Task directions:
Copy every line of the listing that holds the string "Viewport".
..............................
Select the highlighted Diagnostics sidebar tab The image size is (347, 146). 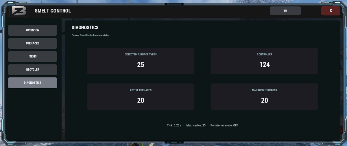click(33, 83)
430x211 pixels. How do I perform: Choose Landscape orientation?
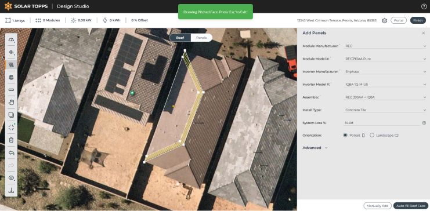(x=372, y=135)
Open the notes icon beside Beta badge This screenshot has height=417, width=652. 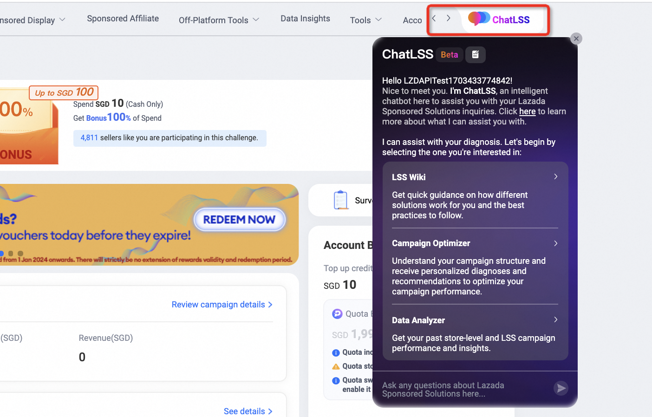[x=476, y=55]
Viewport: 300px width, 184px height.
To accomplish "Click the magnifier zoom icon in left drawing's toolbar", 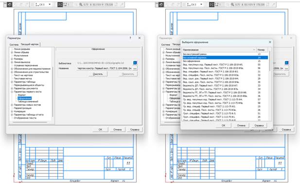I will click(x=81, y=4).
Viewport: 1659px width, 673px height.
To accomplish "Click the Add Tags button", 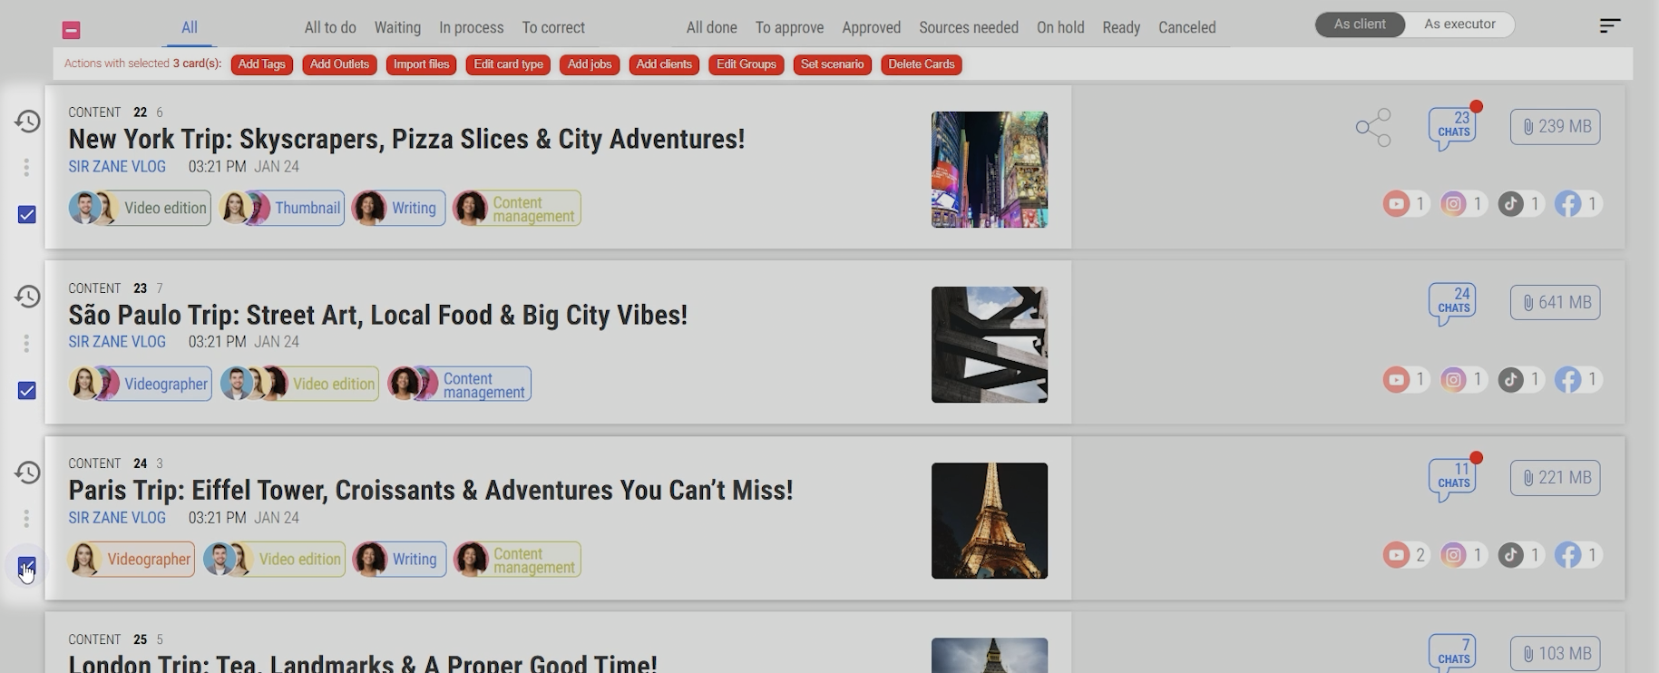I will click(x=261, y=64).
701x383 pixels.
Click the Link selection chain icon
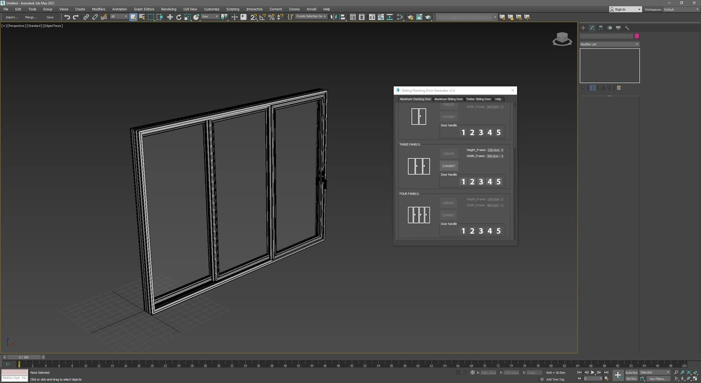[x=86, y=17]
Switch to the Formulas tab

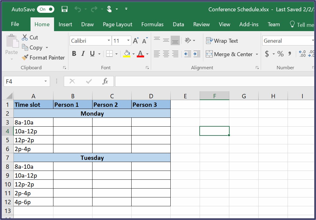tap(152, 24)
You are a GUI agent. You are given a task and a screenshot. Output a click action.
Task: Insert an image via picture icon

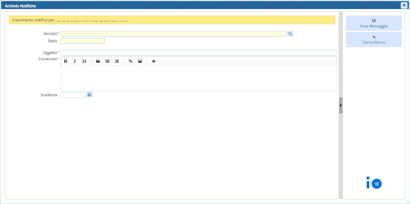(x=140, y=61)
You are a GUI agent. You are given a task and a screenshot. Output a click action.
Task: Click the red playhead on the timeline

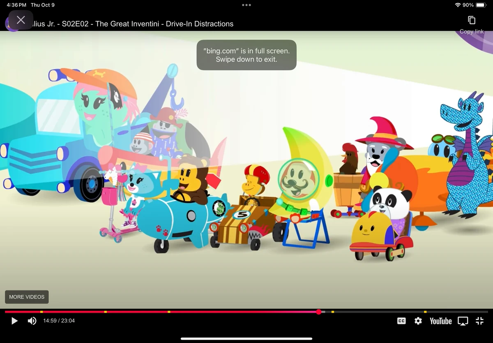point(319,312)
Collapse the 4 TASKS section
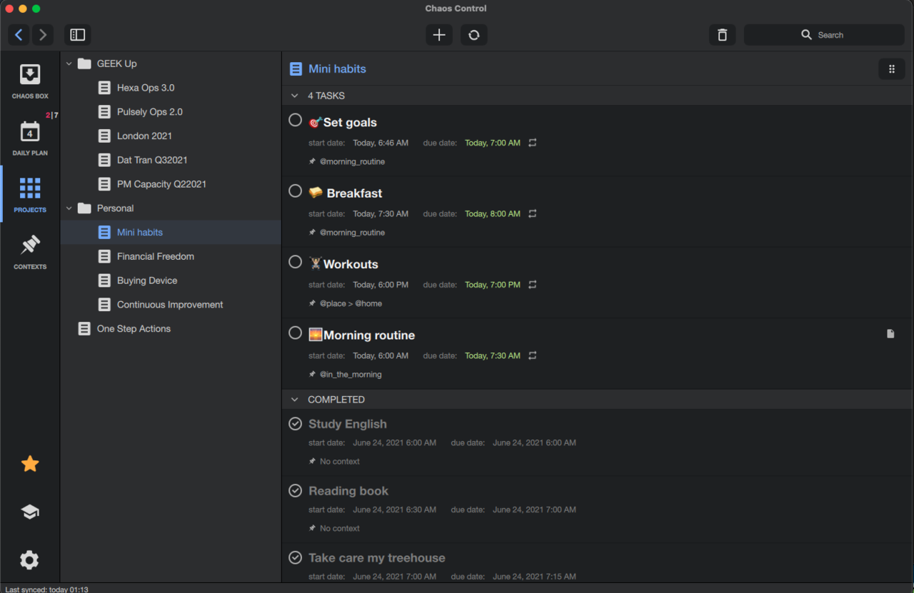Screen dimensions: 914x593 (x=294, y=96)
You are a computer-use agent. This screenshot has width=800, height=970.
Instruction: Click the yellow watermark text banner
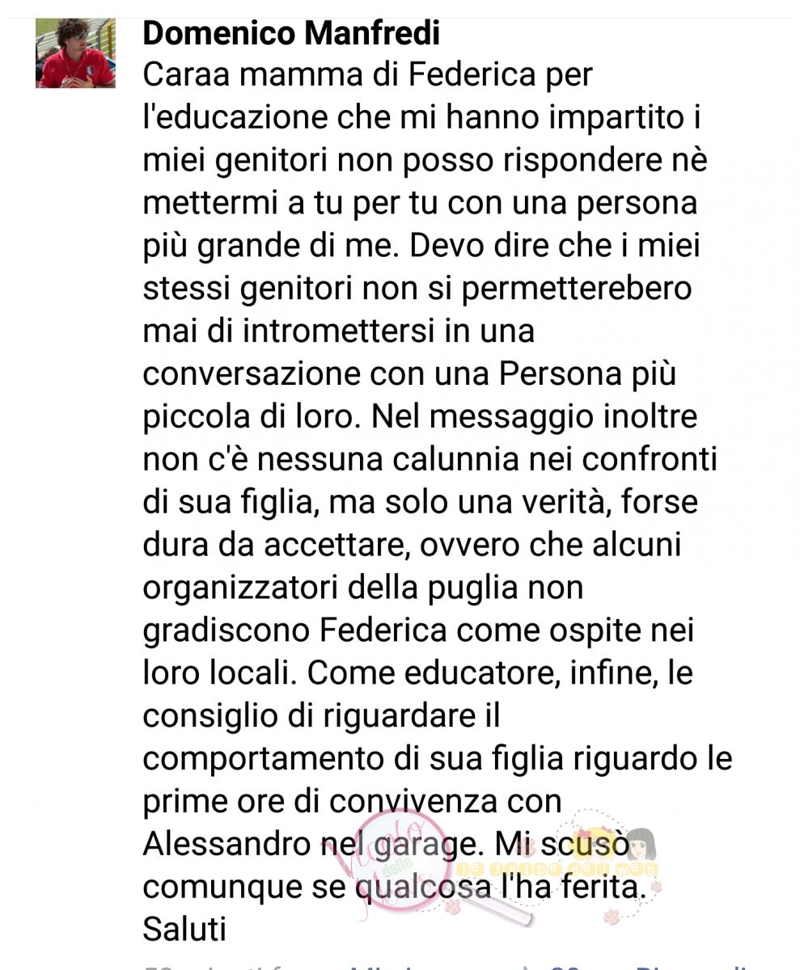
..............................
Response:
Viewport: 300px width, 184px height.
Viewport: 1659px width, 673px height.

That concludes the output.